Jackson opens the cell door at 6:30, accompanied by another guard I don't recognize. They're both wearing nervous expressions and keeping their distance, as if I might lunge at them.
Maybe I will. I don't trust myself anymore.
"Breakfast," Jackson says, sliding a tray across the floor rather than handing it to me directly. Scrambled eggs, toast, orange juice. The smell makes my stomach turn.
"Not hungry."
"You should eat." This comes from the doorway, where Professor Winters has appeared. He looks haggard, dark circles under his eyes suggesting he slept about as well as I did. "Maintaining your strength is important."
"Why?" I don't bother hiding the bitterness in my voice. "So I'm healthy when they execute me?"
Winters flinches. He dismisses the guards with a curt nod, and they leave with palpable relief. Once we're alone, he steps into the cell properly, though he leaves the door open behind him. Escape route, I think. In case the monster attacks.

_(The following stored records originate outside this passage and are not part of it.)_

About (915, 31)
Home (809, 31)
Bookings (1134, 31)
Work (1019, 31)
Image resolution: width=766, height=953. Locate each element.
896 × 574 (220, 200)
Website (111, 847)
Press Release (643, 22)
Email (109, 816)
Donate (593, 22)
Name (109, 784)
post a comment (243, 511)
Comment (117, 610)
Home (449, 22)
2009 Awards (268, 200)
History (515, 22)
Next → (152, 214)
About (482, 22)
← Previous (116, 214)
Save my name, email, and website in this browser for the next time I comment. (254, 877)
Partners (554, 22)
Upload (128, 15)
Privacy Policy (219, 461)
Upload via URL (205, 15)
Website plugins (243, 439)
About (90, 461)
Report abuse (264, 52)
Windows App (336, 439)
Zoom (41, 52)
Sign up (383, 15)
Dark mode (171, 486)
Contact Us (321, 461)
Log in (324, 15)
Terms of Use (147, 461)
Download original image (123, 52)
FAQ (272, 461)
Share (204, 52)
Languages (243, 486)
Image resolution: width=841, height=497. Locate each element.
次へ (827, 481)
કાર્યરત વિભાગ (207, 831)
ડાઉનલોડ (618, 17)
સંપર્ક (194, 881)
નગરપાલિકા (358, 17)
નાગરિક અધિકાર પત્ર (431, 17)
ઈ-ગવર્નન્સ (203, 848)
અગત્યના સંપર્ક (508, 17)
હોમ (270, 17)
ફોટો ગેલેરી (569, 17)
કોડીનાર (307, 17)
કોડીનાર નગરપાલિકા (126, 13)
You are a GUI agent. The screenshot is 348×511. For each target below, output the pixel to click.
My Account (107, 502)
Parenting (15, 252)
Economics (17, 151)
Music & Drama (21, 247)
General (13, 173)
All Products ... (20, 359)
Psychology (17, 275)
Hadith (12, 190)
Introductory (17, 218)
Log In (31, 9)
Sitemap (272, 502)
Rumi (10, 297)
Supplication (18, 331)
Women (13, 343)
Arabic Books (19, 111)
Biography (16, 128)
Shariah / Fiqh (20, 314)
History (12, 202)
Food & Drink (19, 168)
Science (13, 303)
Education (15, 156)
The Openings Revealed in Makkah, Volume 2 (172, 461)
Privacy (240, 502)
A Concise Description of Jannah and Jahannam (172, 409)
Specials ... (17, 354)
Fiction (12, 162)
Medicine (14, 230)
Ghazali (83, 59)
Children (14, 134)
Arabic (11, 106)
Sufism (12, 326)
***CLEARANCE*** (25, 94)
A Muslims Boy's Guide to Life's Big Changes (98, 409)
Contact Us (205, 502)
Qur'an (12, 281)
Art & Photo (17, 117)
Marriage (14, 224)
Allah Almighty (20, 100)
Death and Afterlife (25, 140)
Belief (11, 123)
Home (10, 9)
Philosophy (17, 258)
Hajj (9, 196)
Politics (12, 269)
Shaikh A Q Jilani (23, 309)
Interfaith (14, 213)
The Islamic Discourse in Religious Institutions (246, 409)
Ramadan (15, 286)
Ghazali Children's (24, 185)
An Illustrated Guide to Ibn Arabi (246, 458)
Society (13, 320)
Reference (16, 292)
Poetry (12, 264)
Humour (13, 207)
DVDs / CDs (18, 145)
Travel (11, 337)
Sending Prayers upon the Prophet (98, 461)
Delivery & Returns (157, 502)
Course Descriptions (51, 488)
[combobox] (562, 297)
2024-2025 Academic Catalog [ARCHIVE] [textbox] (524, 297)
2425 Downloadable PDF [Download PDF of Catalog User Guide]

He's carrying a small medical case.
"I need to examine you," he says quietly. "Check the progression."
"Of me becoming a monster?"
"Of the Turning." His tone is gentle, infuriatingly patient. "Rowan, I know you're frightened…"
"Frightened?" I laugh, and it comes out harsh and brittle. "I'm terrorized, Professor. I'm losing my mind. I had a dream last night where I killed a deer with my bare hands and it felt good. It felt right. And when I woke up, I'd clawed myself bloody because apparently even unconscious, I'm dangerous."
I hold up my scratched arms as evidence.
Winters' expression does something complicated, guilt and sorrow and something else I can't identify. He opens the medical case and pulls out what looks like a handheld scanner.
"May I?"
I nod, too exhausted to resist.
He runs the device over my arms, and it emits a soft blue light that makes the silver marks glow brighter. Numbers flash across a small screen, data that means nothing to me but causes Winters' frown to deepen.
"The sigils are active and progressing rapidly," he murmurs, more to himself than to me. "You're at stage two now, possibly early stage three. The integration is... remarkable, actually. Most forced Turnings result in rejection by this point."
"Lucky me."
He sets down the scanner and pulls out a small bottle filled with white pills. "Your suppressants. They should help manage the symptoms—"
"They don't work anymore." The words come out flat. "I've been taking those pills every day for three years, Professor. You know what I realized last night? I don't even remember why I started taking them. The health center just told me I needed them for 'vitamin deficiency,' and I never questioned it."
Winters won't meet my eyes.
"What are they really for?" I press. "And don't lie to me. I'm done with lies."
For a long moment, he just stands there, the pill bottle clutched in his weathered hands. When he finally speaks, his voice is barely above a whisper.
"They're suppressants. For your wolf."
The confirmation, even though I'd already suspected it, hits like a physical blow.